Таламяна удалось уговорить быстро, я даже подивился его покладистости. Но потом выяснилось, что шеф все рассчитал заранее, и выдумку с Новичковым он рассматривал как своеобразное психологическое закаливание своего сотрудника.

Довольный, я вернулся в информаторий, набрал положительный ответ Саади.

У меня оставался еще один вызов гиперсвязи, которым следовало, не откладывая, распорядиться. Я навел справку и узнал, что у погибшей Аниты Декамповерде в Сан-Пауло жива мать.

Разговор получился не из легких. Донья Декамповерде плакала, показывала фотографии дочери.

Уже не надеясь получить нужные сведения, я остановил однообразные причитания пожилой женщины и спросил прямо:

- Извините, сеньора Декамповерде, но чем, по-вашему, вызван несчастный случай с вашей дочерью?

Она отложила в сторону альбом, осуждающе посмотрела на меня глазами, полными горечи.

- Не говорите мне о несчастном случае, молодой человек, - вскинув сухой старческий подбородок, с вызовом произнесла она. - Произошло преступление. Мою дочь убили.

Сахаристый сок вопреки всему стекал не вниз, к корням, а поднимался, карабкался по треснутому стеблю, присасываясь липким языком к основаниям боковых побегов. Ближе к вершине, у трещины, ползучий сок, белый как сахар, становился все темнее, скатывался в бурые шарики, которые один за другим отваливались от клейкой массы и выпускали крылья. Впрочем, мушки-шарики далеко не разлетались - проделав путь в несколько десятков метров, они с плаксивым теньканьем пикировали и ввинчивались в сырой грунт. Жук, снова высунувшись из хвоща, неодобрительно наблюдал за мушками. А те, не обращая внимания на сердитые призывы усиков - антенн квазипредка, спешили закопать себя как можно глубже.

4

Мушки-шарики готовились к непогоде.
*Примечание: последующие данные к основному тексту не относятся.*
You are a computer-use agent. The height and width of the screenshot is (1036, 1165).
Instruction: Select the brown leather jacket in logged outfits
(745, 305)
Красное солнце наконец освободило небосклон, целиком передав его Желтому, и то вступало теперь во владение этим миром, заполаскивая континент янтарным светом - не жарким, но каким-то густым, тягучим, почти осязаемым. К желтому светилу подтягивались его небесные вассалы. Сперва ущербные, неуверенные полумесяцы постепенно набирали силу и блеск. Когда же солнце оказалось в самом центре их каре, спутники развернулись в тяжелые, полнофазные луны и засверкали, как начищенные медные блюда.

Разговор с матерью Аниты оставил на душе тяжелый осадок. Из какого сундука она и слово-то такое выкопала: "убийство"! Понятно, конечно: горе матери, старость без детей и внуков, обида на мир, забравший у нее единственную дочь...
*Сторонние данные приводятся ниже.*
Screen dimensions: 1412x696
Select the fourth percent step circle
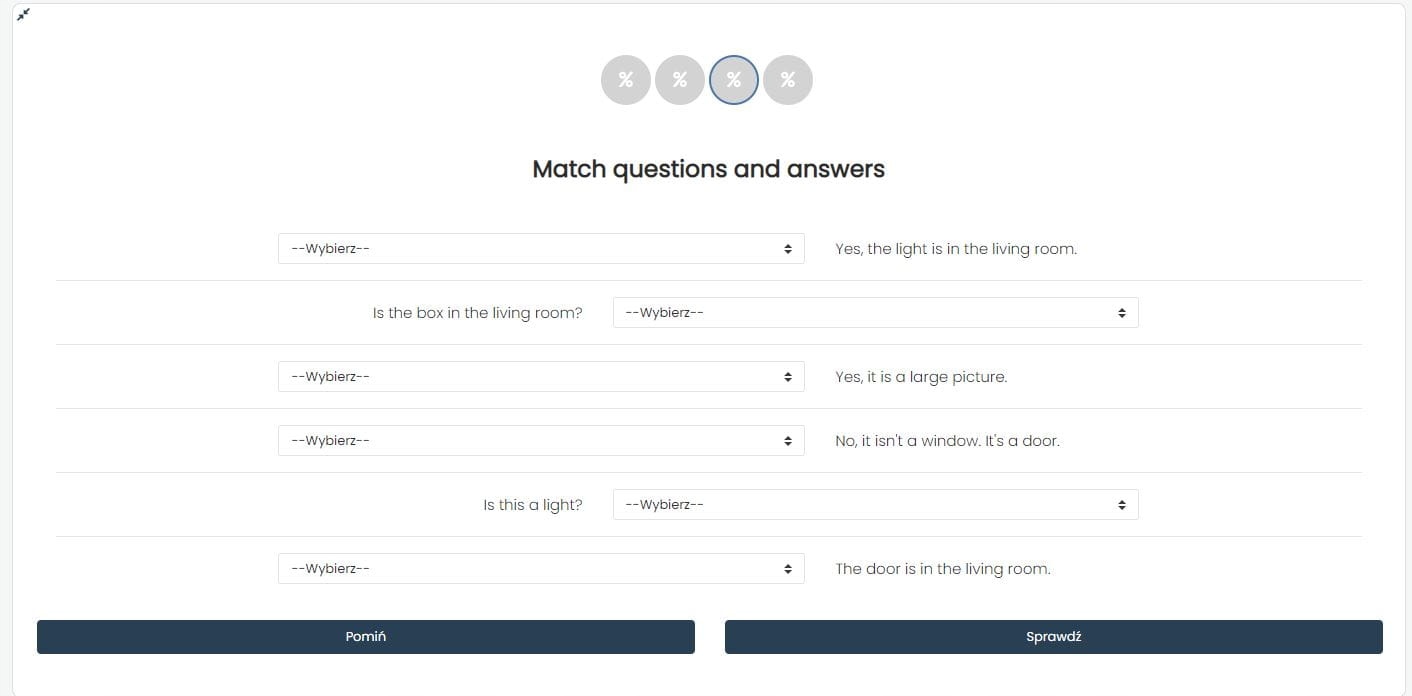coord(788,80)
Однако, если вдуматься, в словах матери, может, заключается, истина: вдруг действительно произошла встреча с неким разумом, который повел себя агрессивно? И тогда его действия можно определить и как убийство.

Все, что удалось узнать по экспедиции Бурцена, я задвинул в дальний угол памяти - пусть информация отлежится, мысли дозреют, а теперь надо было готовиться в дальнюю дорогу.

Планета, чем больше я о ней узнавал, тем больше меня интриговала. Когда я узнал, что Мегера расположена в двухсолнечной системе и имеет четыре луны, то воспринял это не больше чем любопытный факт. А позже задумался: если прикинуть, то на Мегере ни много ни мало - двадцать шесть времен года, мегерианского года. Значит, сезоны сменяют там друг друга как заведенные. Щелк - зима. Щелк - лето. Щелк - еще что-то.

На площадке, полностью подготовленной к полету, сверкающим пятиметровым колобком светился шарик межпланетного модуля. На люке красовалась эмблема "Пальмиры-информ" - гусиное перо на фоне римской колоннады, напоминающей руины земной Пальмиры в Сирийской пустыне.

Лететь на модуле - одно удовольствие: аппарат легкий, маневренный, приличный запас хода. Мне предстояло выйти в точку рандеву - нырнуть в гиперпространство и сошлюзоваться с гиперлетом, вылетающим с Земли. Главная проблема - совершить переход точно в заданный момент: малейшая задержка, и мы разминемся.

Поднявшись над Пальмирой, я вышел в указанный сектор. Бортовой таймер показывал минус сорок три секунды. Времени оставалось как раз чтобы оглядеться. И как только на дисплее зажглась крутобокая баранка, я нажал "пуск". Переход до обидного прозаичен. Включился гиперпространственный преобразователь, в несколько волн прокатилась слабая вибрация, немного заложило уши. И все.